In one of the biggest responses from the government this year, the US government was able to recover $2.3 million of the $4.4 million that Colonial Pipeline paid to BlackMatter after their systems were attacked. The June ransom recovery was announced by the Justice Department as a win against rampant attacks that had plagued the US back then and resulted in millions of dollars in losses.

The ransom recovery would then be followed by coordinated efforts between the US government and other countries, resulting in REvil getting knocked offline after their high-profile JB attack that resulted in an $11 million ransom payment to the cybercriminal group.

To gain a better understanding of the financial muscle the ransomware attacks have provided cybercriminal groups, the US government through the Financial Crimes Enforcement Network (FinCen) and the Office of Foreign Assets Control (OFAC) have kept track of the amount paid to ransomware groups. In the latest report examining the amount paid to ransomware groups, FinCen and OFAC announced that the top 10 ransomware groups have received over $5 billion in the form of cryptocurrencies resulting from ransomware attacks.

The report also offered a perspective of the increasing threat of ransomware attacks, with almost $600 ransom paid in the first half of 2021.

Significance of the response to veterinary practices

The response of cybersecurity firms and the US government to ransomware attacks has had an immediate on veterinary practices, which have come under constant attacks from ransomware groups. With the rise of ransomware as a service (RaaS) attacks that have shown their willingness to attack small and medium-sized veterinary practices, many practice owners have been in the crosshairs of cybercriminals looking to extort money from them.

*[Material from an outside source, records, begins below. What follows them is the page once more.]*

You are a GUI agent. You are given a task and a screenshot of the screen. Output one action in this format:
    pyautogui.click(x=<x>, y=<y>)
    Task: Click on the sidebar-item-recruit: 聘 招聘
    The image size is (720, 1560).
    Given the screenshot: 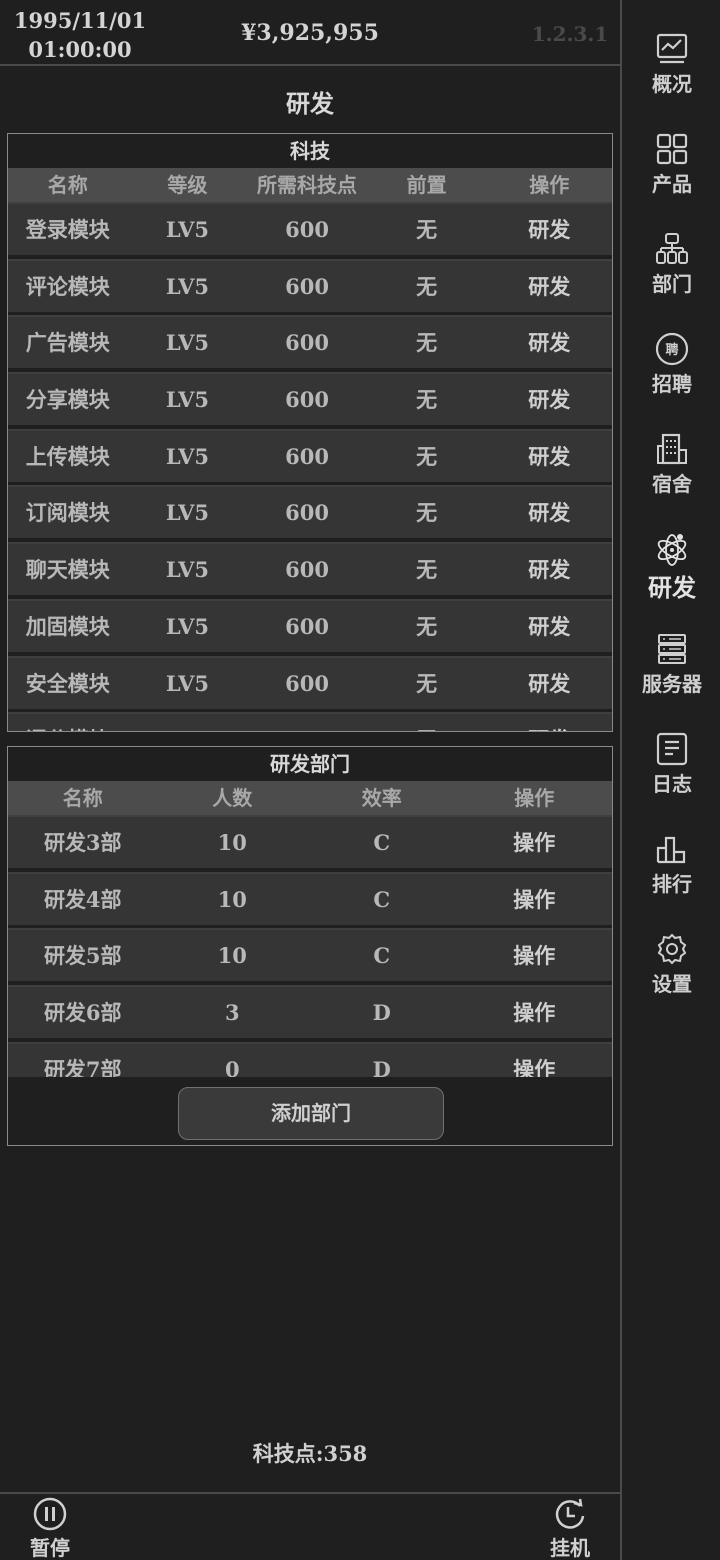 What is the action you would take?
    pyautogui.click(x=671, y=377)
    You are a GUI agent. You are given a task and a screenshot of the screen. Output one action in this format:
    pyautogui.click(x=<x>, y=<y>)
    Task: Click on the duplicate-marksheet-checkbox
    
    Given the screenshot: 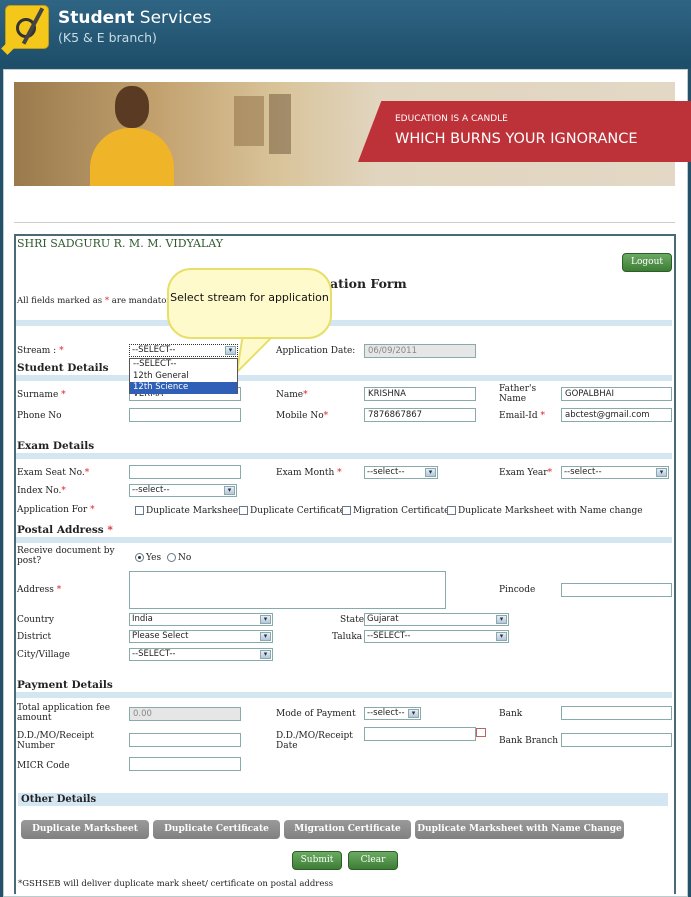 What is the action you would take?
    pyautogui.click(x=140, y=510)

The knocking down of REvil’s online presence, the ability to recover money paid to ransomware groups and the existence of decryptor keys by third-party cybersecurity firms such as Emsisoft has slightly slowed down the growth of the RaaS industry and resulted in fewer attacks against veterinary practices. It has also resulted in millions of losses to ransomware groups, who have already made $590 million in the first 6 months of 2021.

Response from ransomware groups

The response by the US government against ransomware groups has long irked some of the most destructive ransomware hackers in the world, but it is the takedown of the REvil ransomware group last week that seems to have driven them to the edge, resulting in these groups coming together and responding to the US.

In joint statements posted by several ransomware groups, they defended their practice and called out the US for the continued interference with their day-to-day ransomware attack in the US and around the world. The lengthy anti-US tirade included resolve by most of these cybercriminal groups, including Conti, which is notorious for ransomware attacks on Hospitals and veterinary practices, that they will not be deterred by the US action and will continue ransomware attacks.

Conti ransomware group even went as far as calling the US a unilateral extraterritorial bandit who get involved in matters that do not concern them and declared themselves the actual victims.

The general consensus among the ransomware groups was the US involvement in stopping them was illegal, and they should run undisturbed.

It is evident that the US involvement has led many cybercriminals to be nervous about what will come next, and as veterinary practices, the only hope we can have is that there will be a permanent solution that eliminates ransomware attacks in the future, otherwise we may pay dearly in the future.